Thursday, 5 December 2013

The homeless

This morning when I left home it was dark and bitterly cold. There was a thick frost covering the cars I passed on my way to the station and everybody, like me, was wrapped up in overcoats, scarf and gloves.

But I was still cold. The train doors regularly let in a blast of cold air as more passengers leapt in from the freezing platforms in the hope of warming up.

By the time I arrived in London my feet and hands were cold, the type of cold that stays with you, where it seems impossible to warm up and as I walked along the streets and over the Thames I regularly heard people commenting on how bitter the weather was.

Then, as I walked along the Strand I passed two, maybe three people huddled under sleeping bags and cardboard. Surely they had to be colder than me.

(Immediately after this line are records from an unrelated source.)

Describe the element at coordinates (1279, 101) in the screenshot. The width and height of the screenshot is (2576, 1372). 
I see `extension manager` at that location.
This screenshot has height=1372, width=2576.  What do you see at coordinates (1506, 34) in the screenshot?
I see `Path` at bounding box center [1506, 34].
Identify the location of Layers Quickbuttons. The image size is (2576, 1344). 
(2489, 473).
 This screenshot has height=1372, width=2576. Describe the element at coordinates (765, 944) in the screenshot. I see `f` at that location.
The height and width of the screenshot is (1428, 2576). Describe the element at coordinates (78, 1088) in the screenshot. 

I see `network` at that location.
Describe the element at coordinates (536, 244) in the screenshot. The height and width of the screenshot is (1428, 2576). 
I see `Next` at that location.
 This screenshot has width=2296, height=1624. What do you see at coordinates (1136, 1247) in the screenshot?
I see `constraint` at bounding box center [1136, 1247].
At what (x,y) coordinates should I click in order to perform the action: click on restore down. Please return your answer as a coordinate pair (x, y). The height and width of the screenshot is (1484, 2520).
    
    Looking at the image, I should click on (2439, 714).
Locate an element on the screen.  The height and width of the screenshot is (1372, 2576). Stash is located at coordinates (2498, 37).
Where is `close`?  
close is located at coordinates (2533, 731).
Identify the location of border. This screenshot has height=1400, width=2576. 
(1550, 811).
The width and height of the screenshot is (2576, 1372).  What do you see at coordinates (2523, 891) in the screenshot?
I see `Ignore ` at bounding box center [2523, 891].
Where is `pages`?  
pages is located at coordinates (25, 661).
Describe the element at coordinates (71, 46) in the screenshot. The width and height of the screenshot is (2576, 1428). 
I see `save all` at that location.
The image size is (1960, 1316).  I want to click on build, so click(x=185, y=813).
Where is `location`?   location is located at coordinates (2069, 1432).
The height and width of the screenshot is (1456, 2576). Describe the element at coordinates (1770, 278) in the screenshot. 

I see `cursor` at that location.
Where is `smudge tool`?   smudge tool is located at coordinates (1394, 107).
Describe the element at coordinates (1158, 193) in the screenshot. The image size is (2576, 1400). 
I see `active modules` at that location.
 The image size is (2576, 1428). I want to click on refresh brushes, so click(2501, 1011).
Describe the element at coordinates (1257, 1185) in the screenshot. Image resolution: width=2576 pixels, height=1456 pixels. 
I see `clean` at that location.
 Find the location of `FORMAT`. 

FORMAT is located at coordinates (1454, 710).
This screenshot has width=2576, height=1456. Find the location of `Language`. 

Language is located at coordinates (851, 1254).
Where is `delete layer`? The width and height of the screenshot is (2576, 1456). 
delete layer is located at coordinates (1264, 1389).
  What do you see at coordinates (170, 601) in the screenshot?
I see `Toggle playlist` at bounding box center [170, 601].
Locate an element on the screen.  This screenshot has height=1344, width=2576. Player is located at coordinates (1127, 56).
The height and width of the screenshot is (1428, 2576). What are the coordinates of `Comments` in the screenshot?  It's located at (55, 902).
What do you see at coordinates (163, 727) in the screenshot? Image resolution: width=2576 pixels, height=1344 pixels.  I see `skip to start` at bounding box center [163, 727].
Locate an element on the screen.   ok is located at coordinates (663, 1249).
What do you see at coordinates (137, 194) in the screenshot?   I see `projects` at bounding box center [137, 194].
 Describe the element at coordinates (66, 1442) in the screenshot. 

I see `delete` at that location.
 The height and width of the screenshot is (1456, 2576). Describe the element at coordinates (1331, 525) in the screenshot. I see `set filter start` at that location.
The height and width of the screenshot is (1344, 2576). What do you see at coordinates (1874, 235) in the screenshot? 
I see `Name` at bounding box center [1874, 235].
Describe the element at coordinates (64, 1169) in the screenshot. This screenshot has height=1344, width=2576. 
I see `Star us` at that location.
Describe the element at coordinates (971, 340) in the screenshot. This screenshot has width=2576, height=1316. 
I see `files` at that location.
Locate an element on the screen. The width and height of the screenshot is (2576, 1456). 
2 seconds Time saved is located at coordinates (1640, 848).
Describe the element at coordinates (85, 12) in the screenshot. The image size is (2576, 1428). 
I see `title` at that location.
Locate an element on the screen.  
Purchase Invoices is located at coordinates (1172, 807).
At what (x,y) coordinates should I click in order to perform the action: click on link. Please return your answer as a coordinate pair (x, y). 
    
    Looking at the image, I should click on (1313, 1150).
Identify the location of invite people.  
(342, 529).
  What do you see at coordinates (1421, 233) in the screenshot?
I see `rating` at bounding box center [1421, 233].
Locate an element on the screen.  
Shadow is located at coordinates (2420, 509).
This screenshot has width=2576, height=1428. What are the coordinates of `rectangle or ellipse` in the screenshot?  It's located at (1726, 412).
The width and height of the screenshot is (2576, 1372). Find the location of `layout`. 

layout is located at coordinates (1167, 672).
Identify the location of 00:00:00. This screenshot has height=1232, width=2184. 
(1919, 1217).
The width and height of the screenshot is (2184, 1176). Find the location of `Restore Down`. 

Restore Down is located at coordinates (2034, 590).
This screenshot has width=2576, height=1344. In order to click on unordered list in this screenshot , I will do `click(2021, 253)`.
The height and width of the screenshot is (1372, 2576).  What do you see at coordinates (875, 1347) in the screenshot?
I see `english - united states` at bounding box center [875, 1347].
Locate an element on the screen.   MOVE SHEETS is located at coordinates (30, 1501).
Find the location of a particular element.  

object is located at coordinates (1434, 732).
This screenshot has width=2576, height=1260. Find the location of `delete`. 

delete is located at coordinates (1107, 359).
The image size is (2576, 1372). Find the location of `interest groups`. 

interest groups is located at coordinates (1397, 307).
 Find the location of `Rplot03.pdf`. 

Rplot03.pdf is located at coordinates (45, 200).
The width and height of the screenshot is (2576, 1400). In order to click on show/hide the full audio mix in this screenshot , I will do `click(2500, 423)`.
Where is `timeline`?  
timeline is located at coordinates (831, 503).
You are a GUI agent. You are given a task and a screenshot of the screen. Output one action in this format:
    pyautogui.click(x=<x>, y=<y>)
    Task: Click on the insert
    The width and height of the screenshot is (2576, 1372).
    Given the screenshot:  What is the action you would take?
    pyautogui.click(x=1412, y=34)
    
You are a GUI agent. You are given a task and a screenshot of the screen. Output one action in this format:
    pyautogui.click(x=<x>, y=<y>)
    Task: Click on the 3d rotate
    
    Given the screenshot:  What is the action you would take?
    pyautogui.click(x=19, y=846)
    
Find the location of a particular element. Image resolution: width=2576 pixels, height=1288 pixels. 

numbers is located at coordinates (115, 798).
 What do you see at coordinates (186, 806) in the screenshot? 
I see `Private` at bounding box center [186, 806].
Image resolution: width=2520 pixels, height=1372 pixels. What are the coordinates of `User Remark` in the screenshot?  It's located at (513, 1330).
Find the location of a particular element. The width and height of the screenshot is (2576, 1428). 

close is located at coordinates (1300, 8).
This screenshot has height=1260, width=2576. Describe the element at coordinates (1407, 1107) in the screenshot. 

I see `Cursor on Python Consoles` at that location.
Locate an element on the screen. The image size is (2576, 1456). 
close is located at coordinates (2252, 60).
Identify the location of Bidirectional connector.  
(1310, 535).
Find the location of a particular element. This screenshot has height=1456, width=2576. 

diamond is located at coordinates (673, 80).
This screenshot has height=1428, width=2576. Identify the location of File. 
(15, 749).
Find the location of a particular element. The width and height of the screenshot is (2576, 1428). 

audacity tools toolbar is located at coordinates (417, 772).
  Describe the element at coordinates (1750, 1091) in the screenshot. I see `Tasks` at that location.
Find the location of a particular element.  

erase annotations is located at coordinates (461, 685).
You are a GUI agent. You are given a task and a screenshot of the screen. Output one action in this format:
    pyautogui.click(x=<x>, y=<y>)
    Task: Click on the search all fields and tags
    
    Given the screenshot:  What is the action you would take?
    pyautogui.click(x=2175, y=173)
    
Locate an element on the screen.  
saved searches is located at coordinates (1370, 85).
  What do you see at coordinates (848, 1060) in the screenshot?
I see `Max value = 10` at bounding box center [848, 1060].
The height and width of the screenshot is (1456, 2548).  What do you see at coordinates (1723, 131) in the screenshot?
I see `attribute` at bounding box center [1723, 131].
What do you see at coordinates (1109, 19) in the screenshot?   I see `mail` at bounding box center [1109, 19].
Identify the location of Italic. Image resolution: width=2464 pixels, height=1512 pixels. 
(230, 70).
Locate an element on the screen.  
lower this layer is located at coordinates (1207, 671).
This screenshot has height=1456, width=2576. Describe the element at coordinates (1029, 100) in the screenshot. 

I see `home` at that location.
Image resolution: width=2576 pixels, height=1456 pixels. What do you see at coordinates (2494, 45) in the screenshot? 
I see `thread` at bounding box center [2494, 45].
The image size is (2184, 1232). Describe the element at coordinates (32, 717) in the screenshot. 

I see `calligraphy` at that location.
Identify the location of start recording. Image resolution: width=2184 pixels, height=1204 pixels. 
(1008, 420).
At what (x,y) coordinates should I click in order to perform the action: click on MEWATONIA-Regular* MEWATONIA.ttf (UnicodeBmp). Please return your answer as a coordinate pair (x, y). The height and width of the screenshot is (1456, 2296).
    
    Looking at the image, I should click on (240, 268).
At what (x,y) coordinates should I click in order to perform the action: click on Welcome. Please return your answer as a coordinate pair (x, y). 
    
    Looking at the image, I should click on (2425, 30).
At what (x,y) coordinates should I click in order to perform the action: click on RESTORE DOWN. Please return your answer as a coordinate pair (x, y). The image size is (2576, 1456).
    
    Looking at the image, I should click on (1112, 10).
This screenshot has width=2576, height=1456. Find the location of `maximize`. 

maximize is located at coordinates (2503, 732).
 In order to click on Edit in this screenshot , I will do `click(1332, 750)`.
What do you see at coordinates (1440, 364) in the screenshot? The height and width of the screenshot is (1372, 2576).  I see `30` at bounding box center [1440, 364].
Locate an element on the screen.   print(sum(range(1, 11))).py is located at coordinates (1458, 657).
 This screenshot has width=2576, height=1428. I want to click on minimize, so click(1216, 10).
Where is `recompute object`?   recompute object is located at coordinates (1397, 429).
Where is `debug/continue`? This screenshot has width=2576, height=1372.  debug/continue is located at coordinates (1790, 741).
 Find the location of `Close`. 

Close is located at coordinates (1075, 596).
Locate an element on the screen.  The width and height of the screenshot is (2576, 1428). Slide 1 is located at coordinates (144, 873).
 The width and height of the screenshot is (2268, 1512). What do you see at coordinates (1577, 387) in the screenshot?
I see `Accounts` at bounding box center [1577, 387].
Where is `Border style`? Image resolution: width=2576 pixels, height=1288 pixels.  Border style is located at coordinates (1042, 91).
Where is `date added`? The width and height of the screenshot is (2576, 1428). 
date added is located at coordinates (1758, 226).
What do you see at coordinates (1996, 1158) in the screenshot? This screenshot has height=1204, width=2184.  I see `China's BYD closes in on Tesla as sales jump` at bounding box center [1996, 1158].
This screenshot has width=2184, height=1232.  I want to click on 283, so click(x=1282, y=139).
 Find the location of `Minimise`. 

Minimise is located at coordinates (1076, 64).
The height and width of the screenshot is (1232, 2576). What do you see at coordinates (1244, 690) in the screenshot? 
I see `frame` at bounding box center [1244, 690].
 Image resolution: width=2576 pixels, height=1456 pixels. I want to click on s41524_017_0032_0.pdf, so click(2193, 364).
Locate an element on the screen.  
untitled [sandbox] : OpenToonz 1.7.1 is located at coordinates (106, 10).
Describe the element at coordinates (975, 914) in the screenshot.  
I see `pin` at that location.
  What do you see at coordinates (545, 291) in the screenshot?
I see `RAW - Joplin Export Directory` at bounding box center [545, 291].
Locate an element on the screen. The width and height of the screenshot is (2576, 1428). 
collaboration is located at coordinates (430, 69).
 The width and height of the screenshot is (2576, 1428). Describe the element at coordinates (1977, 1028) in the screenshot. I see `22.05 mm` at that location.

On the train in to London we passed several buildings that were empty, why weren't these people sleeping them? Money, someone will say, who's going to pay?

Last week I passed an office building just off Victoria Street where a business was paying money to change the paving slabs outside their office to angular bricks, specifically to discourage the homeless from sleeping there.

They were spending money to stop people sleeping outside their office. Why not actually find somewhere for them to sleep?

I have to be honest I don't think much about the homeless. I buy a Big Issue or give the seller some money but I don't think much about where they sleep and under what conditions.

The cold this morning was a jolt for me, in more than one sense.